PROBLEM TO WORK ON → Only the pictures are to be left out; set down the rest of the records exactly.

Screenshot grounding data →
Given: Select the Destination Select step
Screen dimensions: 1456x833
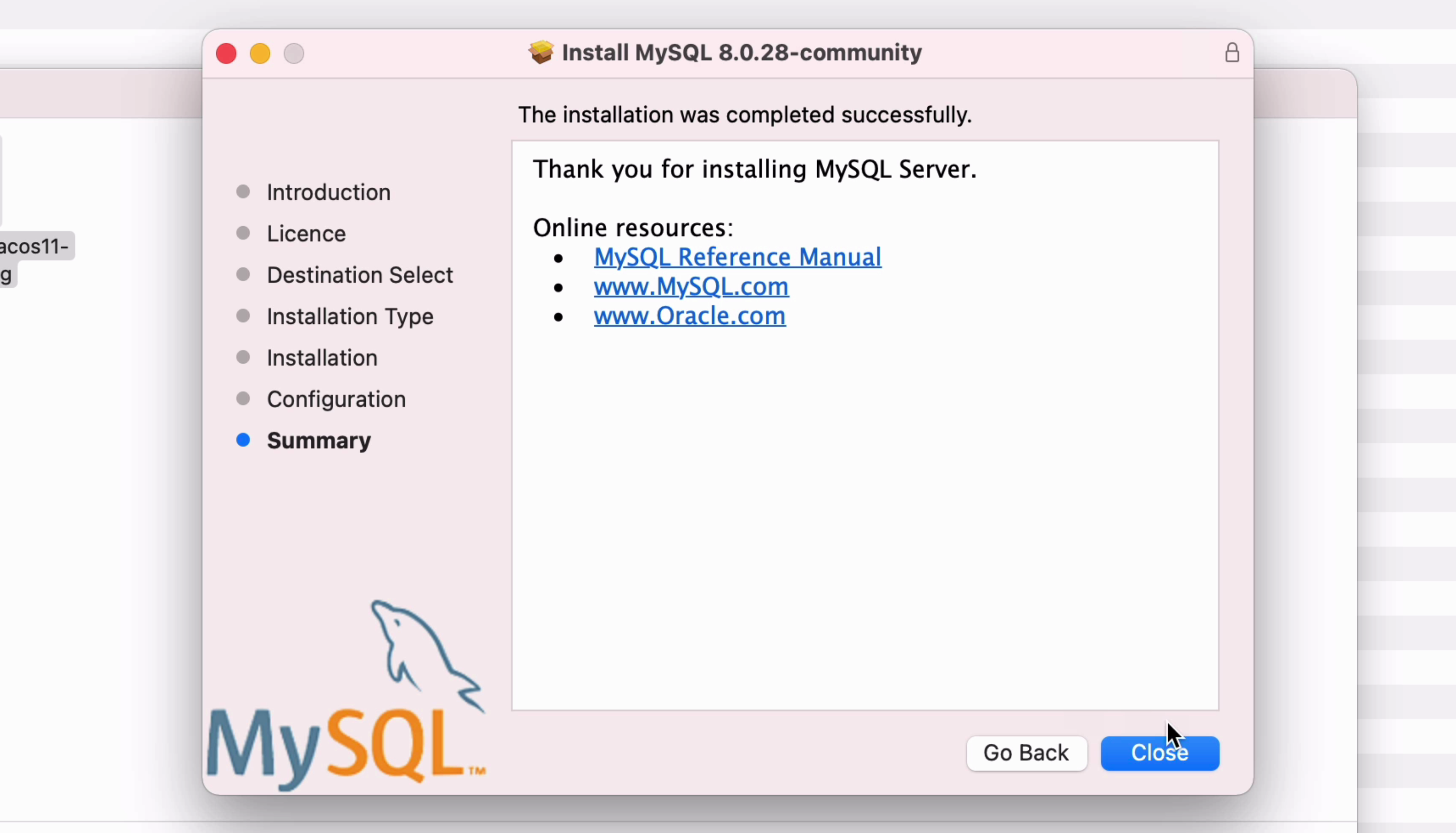Looking at the screenshot, I should click(360, 275).
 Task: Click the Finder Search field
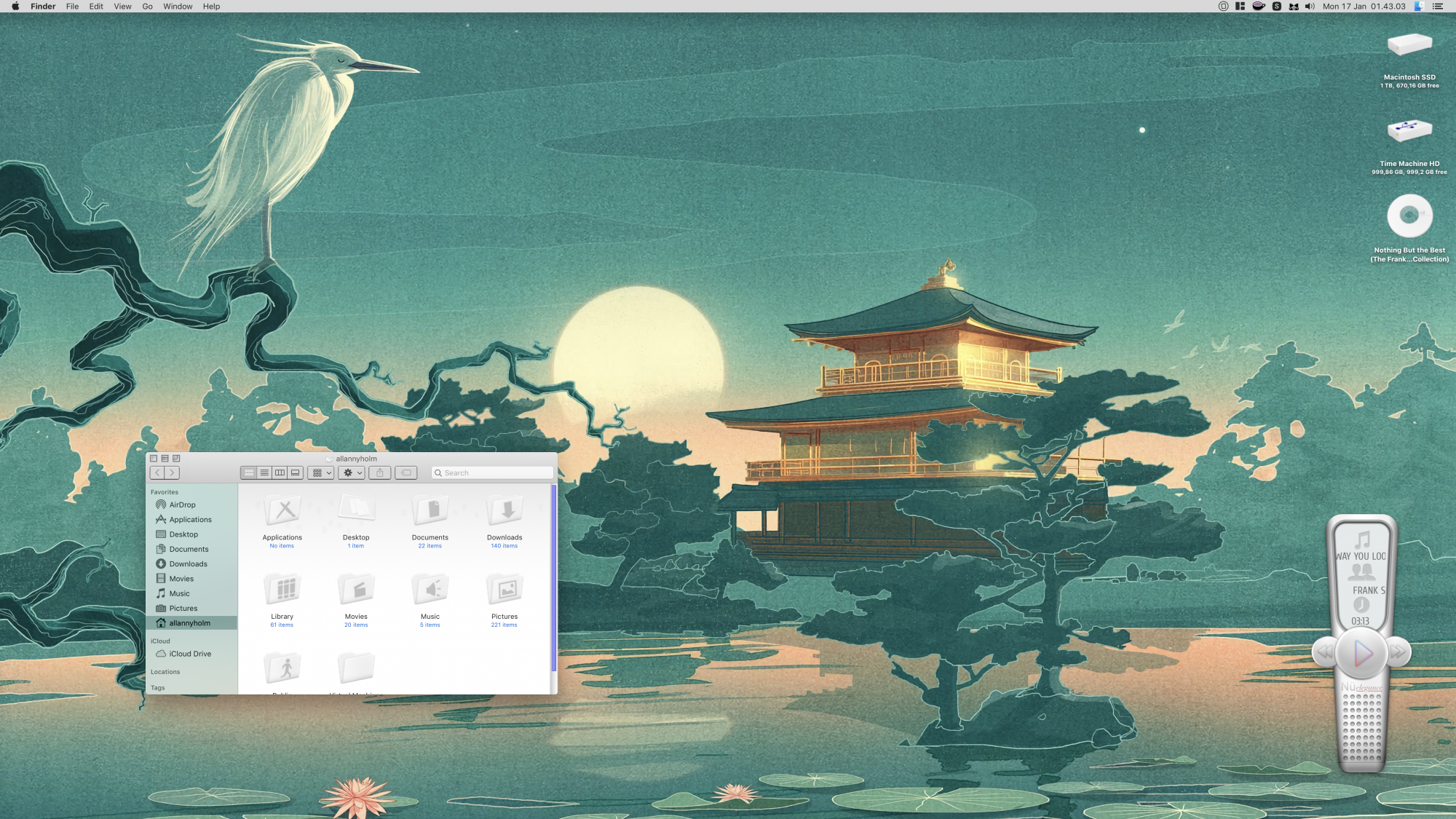(x=495, y=472)
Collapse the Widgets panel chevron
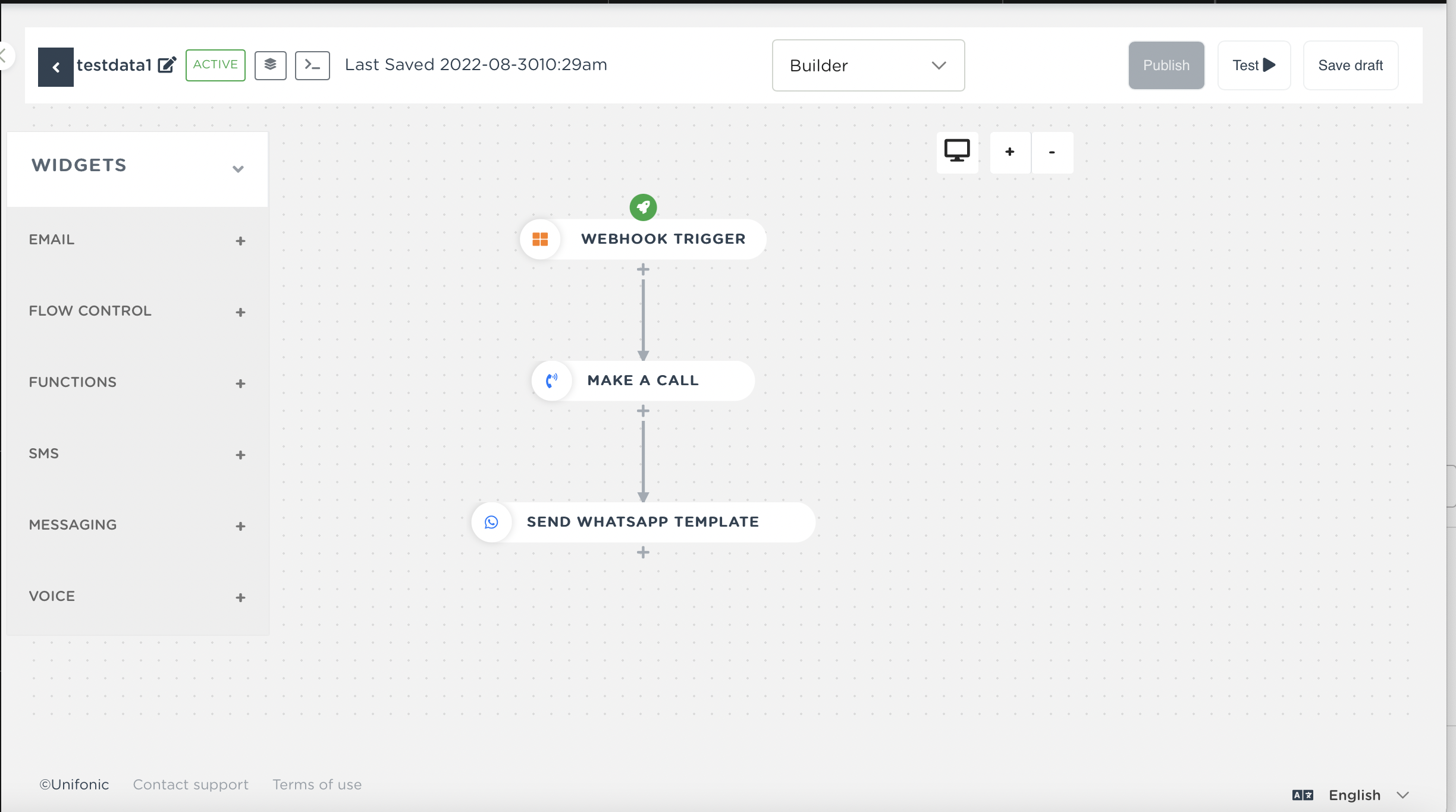This screenshot has height=812, width=1456. pos(238,169)
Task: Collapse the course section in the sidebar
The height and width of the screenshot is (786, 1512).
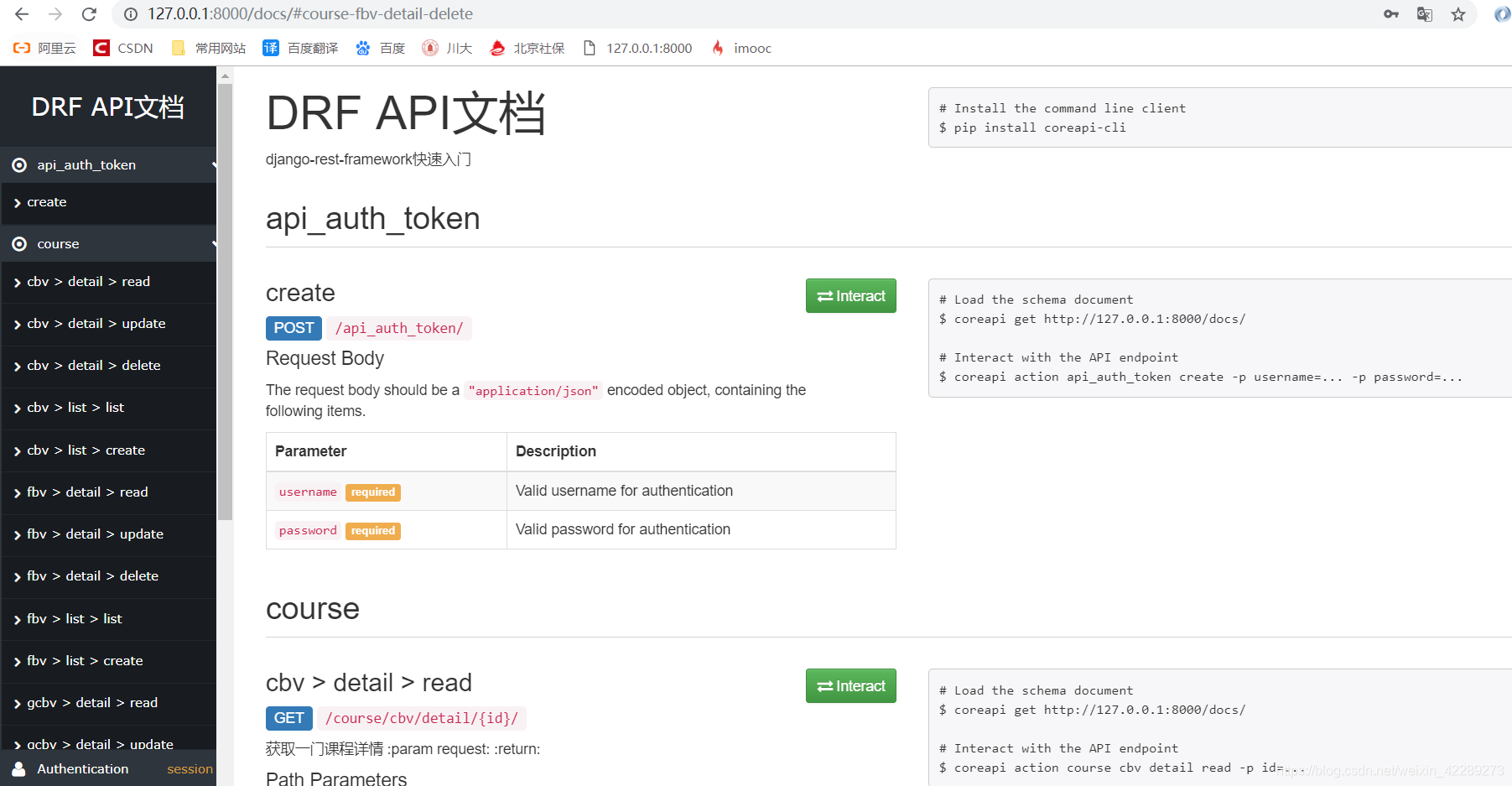Action: click(215, 243)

ANSWER BOX →
Given: Select the Destination Select step
Screen dimensions: 1456x833
Looking at the screenshot, I should click(360, 275).
 Task: Click the Finder Search field
(x=495, y=472)
Collapse the Widgets panel chevron
This screenshot has height=812, width=1456. pos(238,169)
Task: Collapse the course section in the sidebar
The height and width of the screenshot is (786, 1512).
Action: click(215, 243)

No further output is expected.